* _Exercise brief_
Across the entries below, how many lines contain the string "dropdown"? Count case-sensitively and reply with only the number.

* _Material shown_
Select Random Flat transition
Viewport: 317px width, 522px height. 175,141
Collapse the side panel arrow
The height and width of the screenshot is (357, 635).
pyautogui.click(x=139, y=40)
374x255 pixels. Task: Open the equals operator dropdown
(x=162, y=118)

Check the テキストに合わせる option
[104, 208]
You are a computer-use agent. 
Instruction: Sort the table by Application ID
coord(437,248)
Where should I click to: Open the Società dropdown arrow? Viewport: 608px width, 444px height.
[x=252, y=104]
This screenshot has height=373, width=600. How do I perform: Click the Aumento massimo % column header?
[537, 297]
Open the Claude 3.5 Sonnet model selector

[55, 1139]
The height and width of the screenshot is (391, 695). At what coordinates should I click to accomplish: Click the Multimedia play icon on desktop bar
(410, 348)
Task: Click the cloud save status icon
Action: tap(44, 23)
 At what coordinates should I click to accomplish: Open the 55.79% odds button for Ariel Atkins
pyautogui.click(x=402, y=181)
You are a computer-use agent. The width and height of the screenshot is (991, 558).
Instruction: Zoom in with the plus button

* _Task response_
2